好みの問題




「後藤、後藤」
ふらりと後藤の傍に現れた達海が、漫然と後藤を呼んだ。
達海がこういう口調で彼の名前を呼ぶ時には、ろくなことが起きないといのを知っている後藤は、それでも、律儀に書類から顔をあげ、にやにやと笑っている達海へと顔を向ける。
「......どうした?」
そして、律儀にも、達海へと問いかけてしまうのだ。
後藤の反応を待っていたように、達海はにやりと笑い、空いていた隣の椅子を回転させながら後藤へ体を向けるように、ぞんざいに腰を下ろした。
笑いを引っ込めると、達海は真剣な表情を作り、後藤を凝視した。
「ど、…...どうしたんだ?」
流石は監督、と思わせる鋭い視線に思わずたじろいてしまう。
だが達海は後藤の問いかけには答えず、眉を寄せて彼の顔を睨むと、おもむろにその頬へと手を伸ばした。
むぎゅ、という効果音が付きそうな勢いで、骨太な頬を両手で挟んだ。
「達海?」
彼の気紛れさと突拍子もない行動には慣れているつもりの後藤であったが、目的の分からぬ行動に、反応できずにいた。
そんな後藤の目を睨みながら、達海がどこか拗ねたように唇を歪ませる。
ぎゅっと両手で挟んだ頬に力を加えた。
後藤の顔が少しばかり変形する。
痛いわけではないが、これはどのような感情の結果による行為なのか計りかねていた後藤は、されるがまま、不自然な体勢で達海の方を向いていた。
茶色がかった色素の薄めな瞳の奥を探る。
数秒、視線が対峙する。
「あー、やっぱ、ダメだ」
不意に、達海が後藤の頬を離し、椅子の背にこれ以上ないという風にだらりと凭れかかり弛緩した。
それでも、後藤を睨みながら唇を尖らせる。
「何だよ、一体」
狐につままれたような後藤は、椅子を回転させると達海と向かい合った。
「何でもない」
何でもないわけはないことが丸分かりである子供じみた口調で達美が言う。
「どうしたんだよ?」
微かに笑い、後藤は問いかけた。
ひどく老成した一面があるくせに、達海はいつまでも子供のように、自由なのだ。
「んー。……」
達海が頬を膨らませる。
観念したのか、がばりと前へと飛び出し、後藤の顔を正面から見据えた。
「やっぱ、ゴトーの顔好きだなって」
ぽつりと呟くと、そのまま椅子から立ち上がり、達海はさっさと部屋から出て行ってしまった。

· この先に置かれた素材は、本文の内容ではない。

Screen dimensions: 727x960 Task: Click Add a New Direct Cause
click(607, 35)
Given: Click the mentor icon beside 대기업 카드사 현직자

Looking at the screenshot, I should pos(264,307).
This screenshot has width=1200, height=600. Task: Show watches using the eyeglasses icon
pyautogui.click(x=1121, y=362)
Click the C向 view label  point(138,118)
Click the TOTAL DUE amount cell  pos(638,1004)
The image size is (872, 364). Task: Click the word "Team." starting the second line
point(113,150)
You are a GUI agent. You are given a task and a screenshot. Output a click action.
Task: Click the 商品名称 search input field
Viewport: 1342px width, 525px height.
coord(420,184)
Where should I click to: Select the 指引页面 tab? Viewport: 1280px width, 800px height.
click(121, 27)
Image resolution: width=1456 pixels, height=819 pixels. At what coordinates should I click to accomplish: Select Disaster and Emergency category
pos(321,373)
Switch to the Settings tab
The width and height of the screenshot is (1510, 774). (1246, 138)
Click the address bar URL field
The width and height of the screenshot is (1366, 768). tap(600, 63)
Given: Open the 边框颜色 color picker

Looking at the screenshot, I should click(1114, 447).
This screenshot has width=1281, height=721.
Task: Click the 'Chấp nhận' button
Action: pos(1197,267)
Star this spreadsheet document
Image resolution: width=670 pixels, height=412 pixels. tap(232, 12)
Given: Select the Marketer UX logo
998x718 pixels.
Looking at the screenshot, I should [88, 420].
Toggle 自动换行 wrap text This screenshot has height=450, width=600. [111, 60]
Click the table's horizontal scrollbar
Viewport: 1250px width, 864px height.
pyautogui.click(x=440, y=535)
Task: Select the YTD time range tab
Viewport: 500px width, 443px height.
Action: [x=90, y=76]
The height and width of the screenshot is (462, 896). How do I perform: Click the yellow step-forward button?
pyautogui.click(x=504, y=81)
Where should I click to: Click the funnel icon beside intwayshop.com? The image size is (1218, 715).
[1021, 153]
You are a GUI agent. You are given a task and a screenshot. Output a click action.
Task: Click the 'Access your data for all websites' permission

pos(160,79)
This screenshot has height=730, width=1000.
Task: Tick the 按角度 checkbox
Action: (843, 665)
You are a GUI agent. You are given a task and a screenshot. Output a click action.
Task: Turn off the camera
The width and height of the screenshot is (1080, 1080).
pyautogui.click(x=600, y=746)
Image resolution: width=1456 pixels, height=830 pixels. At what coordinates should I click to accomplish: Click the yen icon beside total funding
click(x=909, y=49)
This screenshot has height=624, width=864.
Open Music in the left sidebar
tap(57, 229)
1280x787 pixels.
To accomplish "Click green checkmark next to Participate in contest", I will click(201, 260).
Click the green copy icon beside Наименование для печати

達海の言葉を咀嚼する間もなく取り残された後藤は、ポカンとしていが、彼の言葉を理解すると不意に頬が熱くなるのを感じた。
脱力するような感覚が襲い軽く目を閉じる。
少し頭が働き始めると、今度は好きとは何だ、とか、顔しか好きではないということか、とか色々な疑問が沸き上がってくる。
高まる動悸とぐるぐるし始めた頭を落ち着かせるかのように、顔を掌で覆うと深呼吸をする。
掌で顔を覆ったまま、さて、どうしようか、と考えた。
今日はもう、仕事は手に付きそうにないのだ。
後藤はもう一度、深呼吸をし、机に向かうと手早く片付けを始めた。